- **AIM OF THE EXERCISE**:
Produce an exact transcription of the listing below, omitting the pictures.

- **INPUT RECORDS**:

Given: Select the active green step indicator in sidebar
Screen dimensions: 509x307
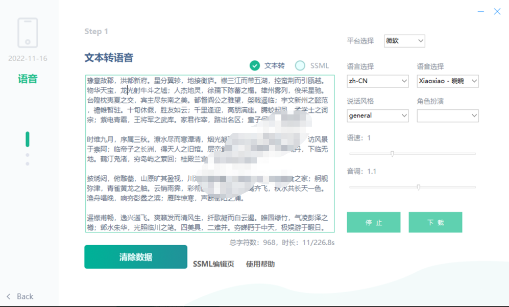Looking at the screenshot, I should 28,139.
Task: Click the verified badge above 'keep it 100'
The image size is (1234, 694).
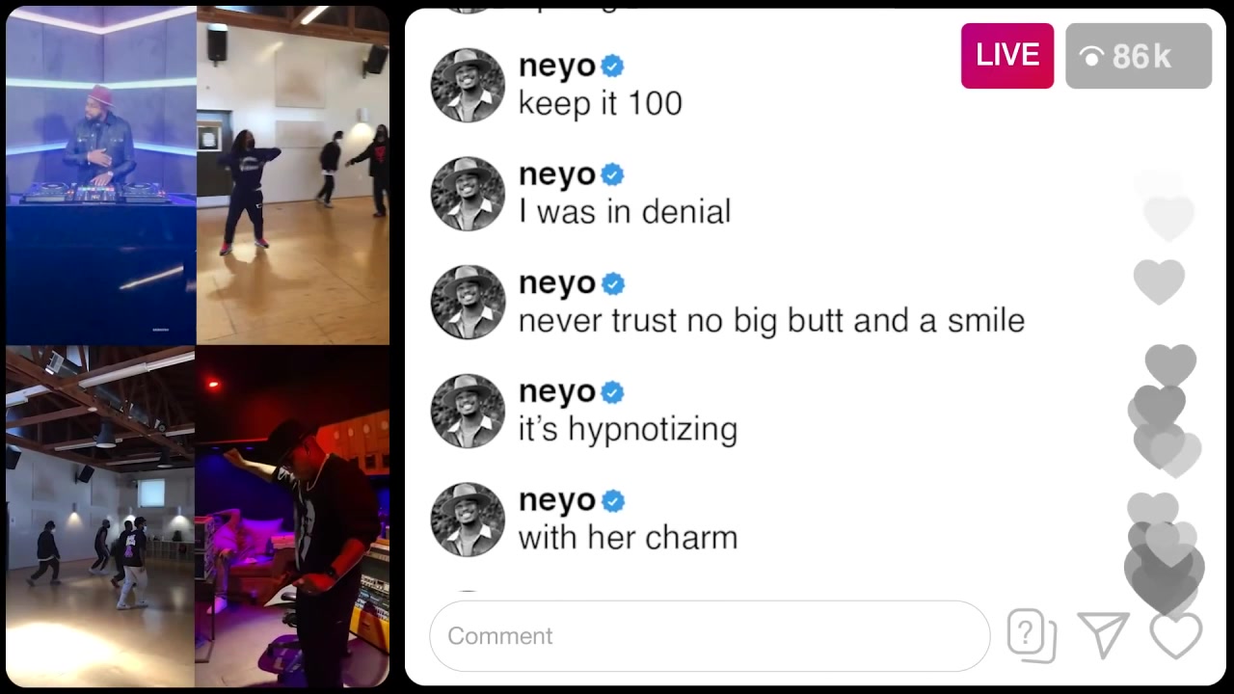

- **RESULT OF THIS EXERCISE**:
Given: Select the active green step indicator in sidebar
Screen dimensions: 509x307
Looking at the screenshot, I should 28,139.
Task: Click the verified badge above 'keep it 100'
The image size is (1234, 694).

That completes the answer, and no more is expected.